Şimdi, bu paktların kurulmasından sonra (belki bu paktların etkisi ve katkısıyla) 1960 Askeri darbesi olmuştu. O darbeden sonra kurulan bütün hükümetleri ve partileri az çok anımsıyorum da...ben hiç birinde, NATODAN ÇIKACAĞIZ ! diye bir ifade görmemiştim. Sanırım, birkaç komünist parti denemesinde onlar, ANTİ NATOCULUK yapmışlardı programlarında ama, ben de onları ; ‘Hani nerde Varşova (Sovyet) paktına karşı çıkışınız ?’ şeklinde karşı çıkıyordum. Bi anlamda, ne olmuştu biliyor musunuz ? Devrimci - solcu komünist gençleri, SOVYETÇİ Varşova Paktının uydusu yapmıştılar, bizi de Nato nun ve Amerikanın uydusu... 1980 e kadar, çok kanlı şekilde geldik bu gerçeği göremeden. Gerçeği hala göremiyoruz ve 2017 ye kadar da, çok kanlı geliyoruz bu arada...(Bkz.Terör bilançosu)

Ve ben, hayatımın iki yıla yakınını nezarethanelerde, hücrelerde, işkencelerde geçirmiştim ve bu arada hapishanelerle de tanışmıştım 4-5 sefer... Atın içeri anasını satayım, nasıl olsa arkasında kimse yok ! Aynı kaderi, karşımızdaki gençlerde yaşıyordu tabii ki. Patronlarımız, nedense bizi korumamıştılar ve 1980 e kadar 5.000 i geçen sayıda genç hayatlar kaybolmuş, onbinlerce genç hayat ta, benim gibi sabıkalı ve işkencelerden sakat olmuştu. Bizim o kavgalarımızda, mescide kaçanlar ve tespih çekip tarikatlara yönelenler, bugün Türkiye’nin iktidarı ve hepsi hakim oldular, savcı oldular, general oldular, genel müdür oldular, işadamı patron oldular ve 4x4 leriyle yüzme havuzlu villalara sahip imparatorluklar kurdular. Haaa ben, bu akıncıydı adları o zaman, milli mücadeleciydi adları, ehl-i sünnet vel cemaatti güya hepsi, alınları secdeden de kalkmazdı vallahi, haşarı ve anarşist olanlar, bizlerdik. Bizleri kim mi kışkırtıyordu ? Onlara kim secde ettiriyordu ? Bilmiyorum... Nato muydu ? Varşova mıydı ?

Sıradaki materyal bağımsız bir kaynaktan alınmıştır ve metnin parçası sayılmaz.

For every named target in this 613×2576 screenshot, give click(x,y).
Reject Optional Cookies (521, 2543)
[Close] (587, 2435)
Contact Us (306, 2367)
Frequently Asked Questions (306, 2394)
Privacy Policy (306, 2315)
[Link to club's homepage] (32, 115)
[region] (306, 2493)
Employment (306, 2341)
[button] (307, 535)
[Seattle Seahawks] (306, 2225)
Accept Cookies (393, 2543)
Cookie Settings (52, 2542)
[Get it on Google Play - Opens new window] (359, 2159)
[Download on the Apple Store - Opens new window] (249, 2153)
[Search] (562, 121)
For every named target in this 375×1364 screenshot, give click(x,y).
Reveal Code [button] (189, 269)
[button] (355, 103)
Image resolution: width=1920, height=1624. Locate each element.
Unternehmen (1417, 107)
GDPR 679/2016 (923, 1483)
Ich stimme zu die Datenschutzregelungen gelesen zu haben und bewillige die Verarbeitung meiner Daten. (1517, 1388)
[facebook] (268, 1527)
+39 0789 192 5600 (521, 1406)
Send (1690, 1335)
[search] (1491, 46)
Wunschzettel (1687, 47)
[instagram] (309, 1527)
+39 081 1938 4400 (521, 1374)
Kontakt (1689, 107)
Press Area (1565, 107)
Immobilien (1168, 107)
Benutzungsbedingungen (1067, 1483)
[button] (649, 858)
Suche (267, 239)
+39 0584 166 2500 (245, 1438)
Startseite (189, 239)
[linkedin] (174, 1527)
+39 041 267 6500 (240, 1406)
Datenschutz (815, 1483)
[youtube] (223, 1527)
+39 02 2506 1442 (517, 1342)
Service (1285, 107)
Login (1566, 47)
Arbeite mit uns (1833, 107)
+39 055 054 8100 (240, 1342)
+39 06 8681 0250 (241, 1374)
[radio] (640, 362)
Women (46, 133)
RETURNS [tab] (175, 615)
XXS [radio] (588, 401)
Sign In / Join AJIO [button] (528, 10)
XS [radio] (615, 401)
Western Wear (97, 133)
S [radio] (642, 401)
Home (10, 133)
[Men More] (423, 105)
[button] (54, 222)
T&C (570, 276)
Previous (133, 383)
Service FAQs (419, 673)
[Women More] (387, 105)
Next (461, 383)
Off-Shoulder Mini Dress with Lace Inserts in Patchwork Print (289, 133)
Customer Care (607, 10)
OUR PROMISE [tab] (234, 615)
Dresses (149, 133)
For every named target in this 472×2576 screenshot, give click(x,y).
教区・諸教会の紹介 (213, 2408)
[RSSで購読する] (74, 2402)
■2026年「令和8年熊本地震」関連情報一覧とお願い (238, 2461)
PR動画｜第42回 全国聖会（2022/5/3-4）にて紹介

1978 li yılların, FALCONETTİ SOLCU ECEVİTİ bile iktidar oldu bu ülkede. CHP de oldu, DSP de oldu, SHP de oldu kısmen. Tamam sağ partiler NATOCU ve büyük patronları Amerika... amenna ! Peki sol partiler ? Gelin bugüne, bugünkü sol partiler....?

CHP ve Kılıçdaroğlu’nun ağzından, HDP Eşbaşkanlarının ağzından, NATODAN ÇIKACAĞIZ, Amerika patronumuz değil, onunla müteffik değiliz ve ittifak yapmayacağız diye bir şey, duydunuz mu ? Eee, sağ partiler olarak bilinen AKP ve MHP nin ağzından da böyle bir şeyi elbette duymadınız, duymanız zaten eşyanın tabiatına aykırı olurdu! Sıkıysa desinler!

Haaa, NATODAN çıkalım, AB Adaylığından çekilelim, ABD nin mütteffiki olmaktan istifa edelim gibi de bir şeyi, hiç kimseden duymadınız değil mi ? Veya bu söylemler, meclise giren iktidar olan hangi partilerin programına girebilmiş ? Girmemiş ve giremez de ! Çünkü bunları söyleyenler, bizim gibi safiyane yaşayanlar, duygusal olanlar ve hamaset yapanlar...

Çünkü ; globalizm diye bir şey var. Kabasını diyeyim... At izinin, it izine karıştığı bir süreçteyiz yani. Yönetime talip olan hiçbir siyaset, cesaret edemez (NATO DEFOL) bunları söylemeye. Bırakınız önceden söylemeyi, başlarına ne gelirse gelsin, yine cesaret edemezler. Hani meclise girmeden önce atıp tutanlar var ya, girince önlerine konan kırmızı kaplı kitaba yemin edenler ve muhalefetteyken söylediğini unutanlar...onları da iyi hatırlayalım.

Türkiye olarak 1960 darbesinden, 1980 darbesinden, sonra da bir ton muhtıracılıklar ve darbecikler oldu. Son darbe girişimi mesela 15 Temmuz Fetö dense de, belki 20 Temmuzdaki AK DARBE girişimi, 16 NİSAN Referandumunda şekil bulmuş olamaz mı ? Peki bunların müsebbipleri önce, kim sizce ? Amerika mı ? Rusya mı ? Nato mu ?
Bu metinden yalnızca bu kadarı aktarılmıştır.